Extrait du document sur l’état de santé des institutions démocratiques

« Alors que l’écosystème médiatique du Canada est étroitement lié à celui des États-Unis, les Canadiens sont eux aussi exposés aux tentatives de désinformation qui ciblent le public américain. Or, cela peut poser problème lorsque des idées fausses qui sont diffusées depuis les États-Unis pour miner l’intégrité démocratique se rendent jusqu’au public canadien. De façon plus générale, les idées politiques circulent depuis déjà longtemps des États-Unis jusqu’au Canada. Plusieurs des groupes associés à la désinformation distillée depuis les États-Unis trouvent un écho – et parfois même un point d’ancrage – au Canada. »

« Urgence d’agir »

Professeur à l’École des médias de l’Université du Québec à Montréal (UQAM), Jean-Hugues Roy s’est penché sur le phénomène de la désinformation au cours des dernières années. Il estime que le Canada s’en tire mieux jusqu’ici que les États-Unis parce que les leaders politiques se sont abstenus jusqu’ici de relayer les fausses informations comme le faisait abondamment Donald Trump, par exemple.

PHOTO ROBERT SKINNER, ARCHIVES LA PRESSE

Jean-Hugues Roy, professeur à l’École des médias de l’UQAM

« Les Canadiens sont exposés aux mêmes réseaux sociaux. Comment expliquer que la désinformation ne soit pas aussi importante qu’aux États-Unis ? Deux choses l’expliquent. D’abord, il n’y a pas un grand média comme Fox News qui a basculé pour plaire à une certaine partie de son public. Ensuite, il y a très peu de politiciens qui adhèrent à ces théories et il n’y a pas un chef d’un parti majeur qui en fait la promotion, bien que Pierre Poilievre me fasse un peu peur », a-t-il analysé.

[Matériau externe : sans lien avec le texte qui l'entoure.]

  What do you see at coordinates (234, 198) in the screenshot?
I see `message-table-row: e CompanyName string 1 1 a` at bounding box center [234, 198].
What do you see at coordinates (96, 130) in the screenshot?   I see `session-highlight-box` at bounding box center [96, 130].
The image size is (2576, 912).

Le ministre du Patrimoine, Pablo Rodriguez, est l’un des ministres chargés par le premier ministre Justin Trudeau de mener la lutte contre la désinformation. En entrevue, il a affirmé qu’il était urgent d’agir pour contrer les effets néfastes de la désinformation sur la démocratie. Récemment, il a lancé un appel de propositions totalisant 2,5 millions de dollars pour financer des activités qui aideront les gens à déceler la mésinformation et la désinformation en ligne.

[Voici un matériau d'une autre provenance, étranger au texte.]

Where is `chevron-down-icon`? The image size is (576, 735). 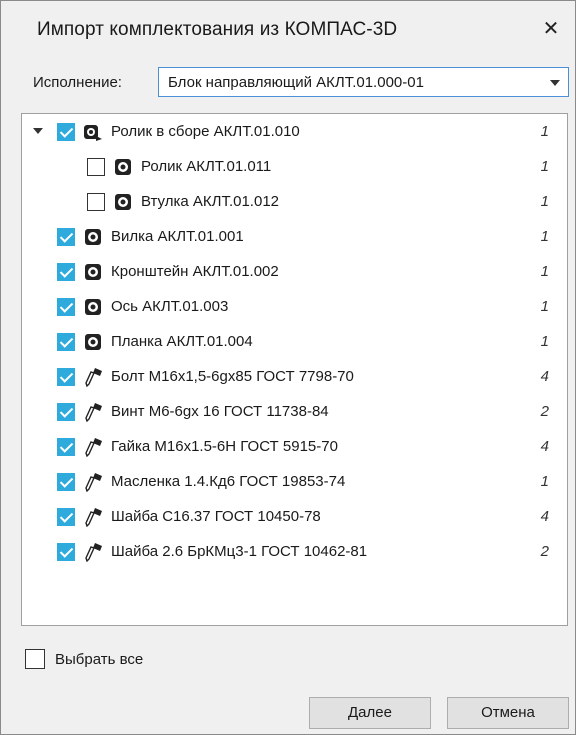 chevron-down-icon is located at coordinates (555, 83).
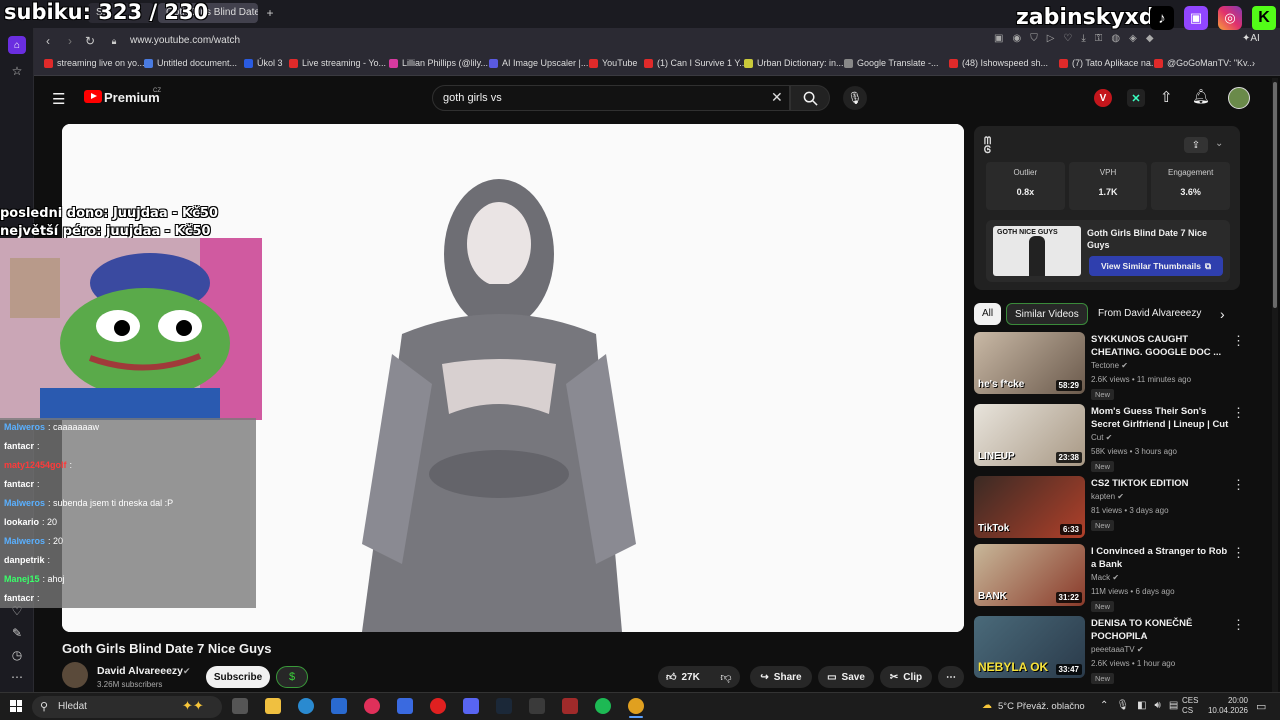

« Il est urgent d’agir. Les Canadiens et Canadiennes ne toléreront pas la désinformation et la propagande. La démocratie ne s’est pas bâtie par accident. Il faut se battre pour elle », a-t-il affirmé.

En savoir plus
  • 7 millions
    Depuis 2019, le gouvernement fédéral a investi 7 millions de dollars dans plus de 20 projets qui favorisent la réflexion critique sur la désinformation en ligne et la participation au processus démocratique. Ces projets ont touché plus de 12 millions de personnes.